7. The County Courts lost the Defendant’s N244 and enclosed Defence papers in the post as described by COURT STAFF MEMBER of the Civil Section on XXXXXX Sept 2019 in a notification to the Defendant, therefore on the balance of probability they also failed to effectively serve the Defendant notification of the hearing which lead to a Default Judgement. As such, the Defendant has received no notification or evidence of the offence from the Claimant, no notification of the hearing on XXXXXX Oct 18 and having promptly dealt with having the Default Judgement set-aside has had no information of the original Claim for which he is now instructed to submit a Defence.
8. The Defendant is a highly regarded XXXXXX XXXXXX, practiced in attending cases to escort XXXXXX through Court proceedings, it is totally out of character for him to have ignored a court order which he knows would have had long term effects on his financial security.
9. Claimant has failed to provide a response to Subject Access Request sent by the Defendant via recorded delivery in an attempt to withhold the fact they have no basis for the claim.
10. The Claimant has not supplied any evidence at all that the alleged contraventions eve occurred. ANPR camera photos, were they to be submitted, would merely show a vehicle arriving and leaving. All vehicles will have been recorded thus (assuming their VRNs were captured). All vehicles, including those whose drivers paid and displayed.
11. In order to demonstrate that the driver(s) on these occasions failed to pay & display, the Claimant should have evidenced that, of course. Where are the photos of the dashboard showing no P&D ticket displayed? Failing that, as this is an ANPR site, where are the system records showing no payment made on these days? They have not even supplied lists of the VRNs input by drivers on those days, e.g. showing a mismatched payment, wrong VRN or no entry at all that corresponds with this vehicle.
12. On inspection of the alleged contract breach, the timings describe the vehicle having been parked from 17:22 to 18:37, a duration of 1hr 15minutes. When normal grace periods are applied the alleged contravention of the contract does not even occur. On inspection of the carpark using Google Maps the parking machines are a large distance away from the described carpark and a grace-period of less than 10 minutes to locate, assimilate, operate and return from the parking machines is unreasonable.

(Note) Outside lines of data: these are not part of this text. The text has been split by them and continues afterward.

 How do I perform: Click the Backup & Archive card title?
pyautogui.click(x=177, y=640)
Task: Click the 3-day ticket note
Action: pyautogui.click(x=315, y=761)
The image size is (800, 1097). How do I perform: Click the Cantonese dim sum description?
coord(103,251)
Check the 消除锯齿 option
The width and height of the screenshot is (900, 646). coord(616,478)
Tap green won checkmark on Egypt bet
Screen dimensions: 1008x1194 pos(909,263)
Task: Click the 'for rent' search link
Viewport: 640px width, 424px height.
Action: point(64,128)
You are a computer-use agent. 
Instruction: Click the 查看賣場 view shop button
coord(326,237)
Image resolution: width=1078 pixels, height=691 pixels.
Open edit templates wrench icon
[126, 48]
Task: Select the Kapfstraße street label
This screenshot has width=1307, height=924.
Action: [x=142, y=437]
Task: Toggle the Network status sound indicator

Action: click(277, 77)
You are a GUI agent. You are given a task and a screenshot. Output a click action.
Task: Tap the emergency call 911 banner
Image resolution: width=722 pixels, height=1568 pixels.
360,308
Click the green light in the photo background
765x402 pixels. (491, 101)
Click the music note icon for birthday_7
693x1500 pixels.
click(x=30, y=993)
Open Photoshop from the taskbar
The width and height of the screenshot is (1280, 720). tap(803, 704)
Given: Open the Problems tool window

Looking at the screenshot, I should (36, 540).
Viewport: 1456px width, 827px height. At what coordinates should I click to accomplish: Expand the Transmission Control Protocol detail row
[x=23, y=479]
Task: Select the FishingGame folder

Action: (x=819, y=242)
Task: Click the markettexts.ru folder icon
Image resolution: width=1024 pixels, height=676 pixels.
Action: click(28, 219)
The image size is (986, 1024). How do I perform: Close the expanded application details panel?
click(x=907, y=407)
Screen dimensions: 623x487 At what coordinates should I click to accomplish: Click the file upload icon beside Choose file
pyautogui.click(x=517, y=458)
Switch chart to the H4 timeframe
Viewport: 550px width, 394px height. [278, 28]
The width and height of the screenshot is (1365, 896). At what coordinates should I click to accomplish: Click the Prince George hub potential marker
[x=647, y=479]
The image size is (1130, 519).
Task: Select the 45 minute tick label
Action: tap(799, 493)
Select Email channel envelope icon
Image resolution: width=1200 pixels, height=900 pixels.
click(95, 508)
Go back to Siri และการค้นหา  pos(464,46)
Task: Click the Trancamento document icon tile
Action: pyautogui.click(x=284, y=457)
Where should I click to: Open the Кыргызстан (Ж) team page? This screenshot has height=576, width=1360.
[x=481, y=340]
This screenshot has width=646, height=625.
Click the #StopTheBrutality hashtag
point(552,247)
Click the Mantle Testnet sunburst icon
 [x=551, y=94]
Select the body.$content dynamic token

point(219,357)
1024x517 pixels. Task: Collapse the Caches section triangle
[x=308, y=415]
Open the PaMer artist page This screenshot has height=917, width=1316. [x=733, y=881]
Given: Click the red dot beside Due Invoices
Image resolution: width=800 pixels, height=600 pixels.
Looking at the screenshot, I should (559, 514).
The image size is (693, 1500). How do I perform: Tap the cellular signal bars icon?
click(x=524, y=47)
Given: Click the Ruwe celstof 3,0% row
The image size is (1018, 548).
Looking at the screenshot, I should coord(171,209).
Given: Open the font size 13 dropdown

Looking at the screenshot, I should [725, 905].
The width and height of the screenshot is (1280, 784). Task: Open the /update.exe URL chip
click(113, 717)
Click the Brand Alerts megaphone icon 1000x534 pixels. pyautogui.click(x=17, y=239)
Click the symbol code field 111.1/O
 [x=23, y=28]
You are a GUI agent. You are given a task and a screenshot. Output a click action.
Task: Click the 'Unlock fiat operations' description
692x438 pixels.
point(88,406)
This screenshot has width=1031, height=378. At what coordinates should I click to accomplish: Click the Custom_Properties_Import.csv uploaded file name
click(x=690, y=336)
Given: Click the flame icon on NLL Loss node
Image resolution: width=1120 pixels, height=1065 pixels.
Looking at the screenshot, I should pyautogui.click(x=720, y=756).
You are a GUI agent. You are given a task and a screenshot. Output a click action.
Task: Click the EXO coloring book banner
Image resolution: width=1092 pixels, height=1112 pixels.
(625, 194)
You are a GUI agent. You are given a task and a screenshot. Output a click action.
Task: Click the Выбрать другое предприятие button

13. The Particulars of Claim may state that the Defendant was the registered keeper and/or the driver of the vehicle. These assertions would indicate that the Claimant has failed to identify a Cause of Action, and is simply offering a menu of choices. As such, the Claim fails to comply with Civil Procedure Rule 16.4, or with Civil Practice Direction 16, paras. 7.3 to 7.5. Further, the particulars of the claim do not meet the requirements of Practice Direction 16 7.5 as there is nothing which specifies how the terms were breached.
14. Further and in the alternative, it is denied that the claimant's signage sets out the terms in a sufficiently clear manner which would be capable of binding any reasonable person reading them. In this case, the Google street view images (taken July 18) show different signage to what is there now. I have asked CEL (in my SAR letter to the data protection officer) when the signs were changed.
15. The terms on the Claimant's signage are displayed in a font which is too small to be read from a passing vehicle, and is in such a position that anyone attempting to read the tiny font would be unable to do so easily.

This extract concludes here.